Action item>
Take the entries that follow and return exactly the lines from the one holding "Image resolution: width=584" through the one holding "Click the font size 11 field", both included. Nothing else is needed.

Exercise inputs>
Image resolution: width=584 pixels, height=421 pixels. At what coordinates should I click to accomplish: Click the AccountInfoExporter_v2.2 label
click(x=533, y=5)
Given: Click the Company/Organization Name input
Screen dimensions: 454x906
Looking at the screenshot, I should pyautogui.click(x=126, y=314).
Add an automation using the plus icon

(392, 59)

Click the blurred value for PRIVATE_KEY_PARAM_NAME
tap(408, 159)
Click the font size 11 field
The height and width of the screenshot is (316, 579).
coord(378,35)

...

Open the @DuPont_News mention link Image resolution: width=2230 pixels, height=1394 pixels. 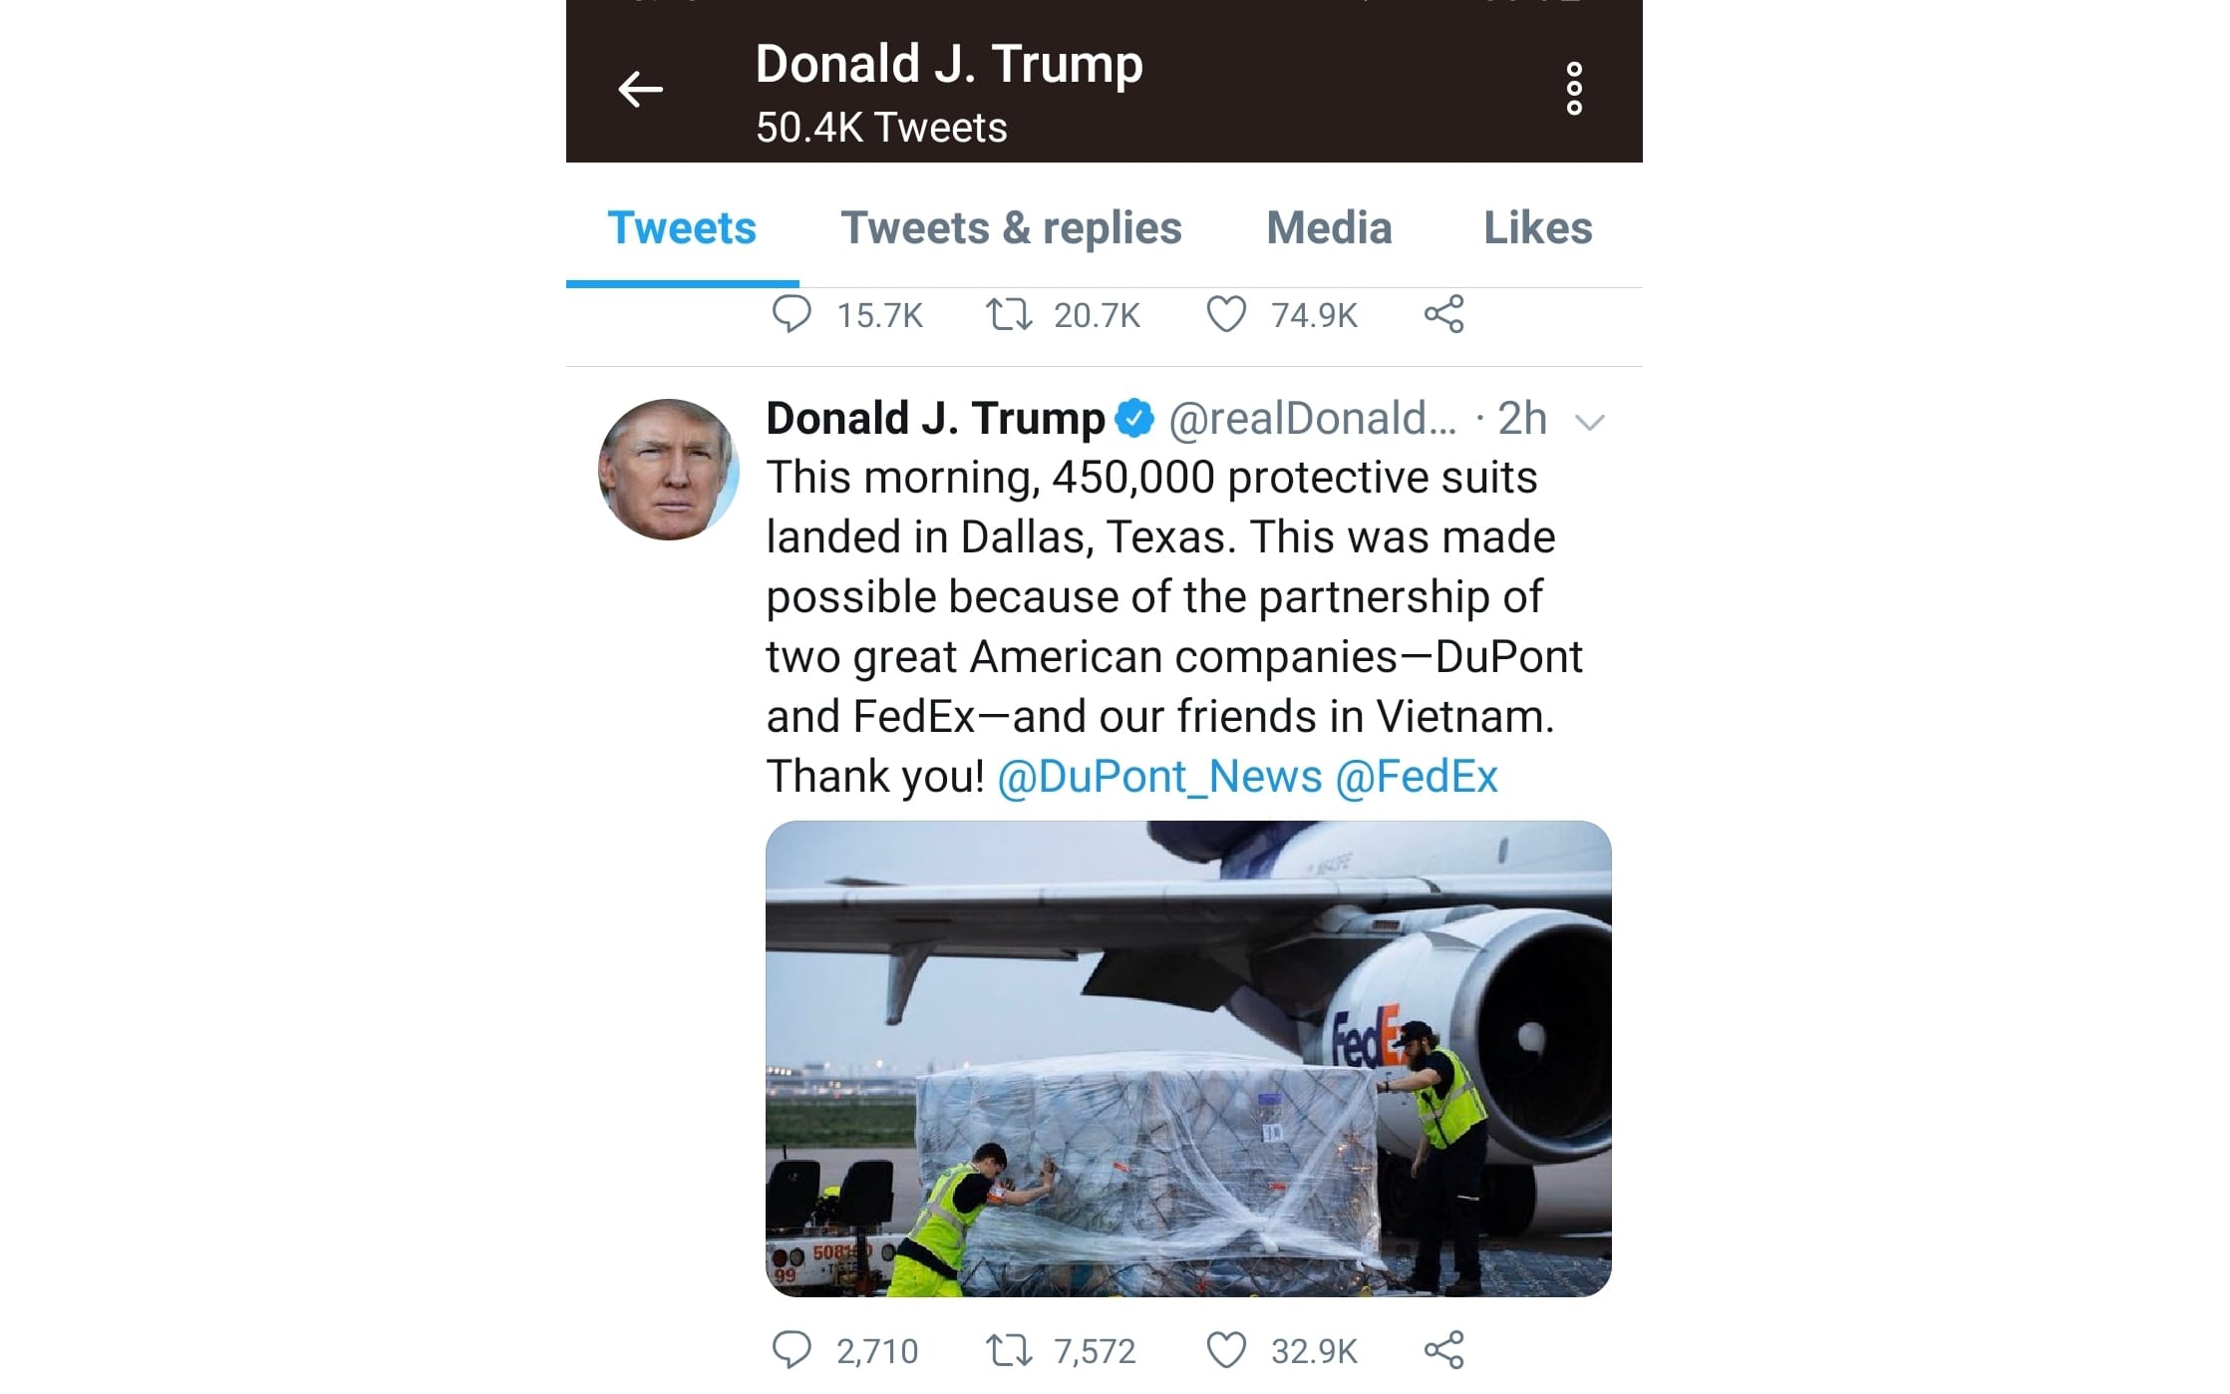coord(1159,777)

Task answer>
Image resolution: width=584 pixels, height=421 pixels. At what coordinates should I click to accomplish: Click the AccountInfoExporter_v2.2 label
click(x=533, y=5)
Given: Click the Company/Organization Name input
Screen dimensions: 454x906
Looking at the screenshot, I should pyautogui.click(x=126, y=314).
Add an automation using the plus icon

(392, 59)

Click the blurred value for PRIVATE_KEY_PARAM_NAME
tap(408, 159)
Click the font size 11 field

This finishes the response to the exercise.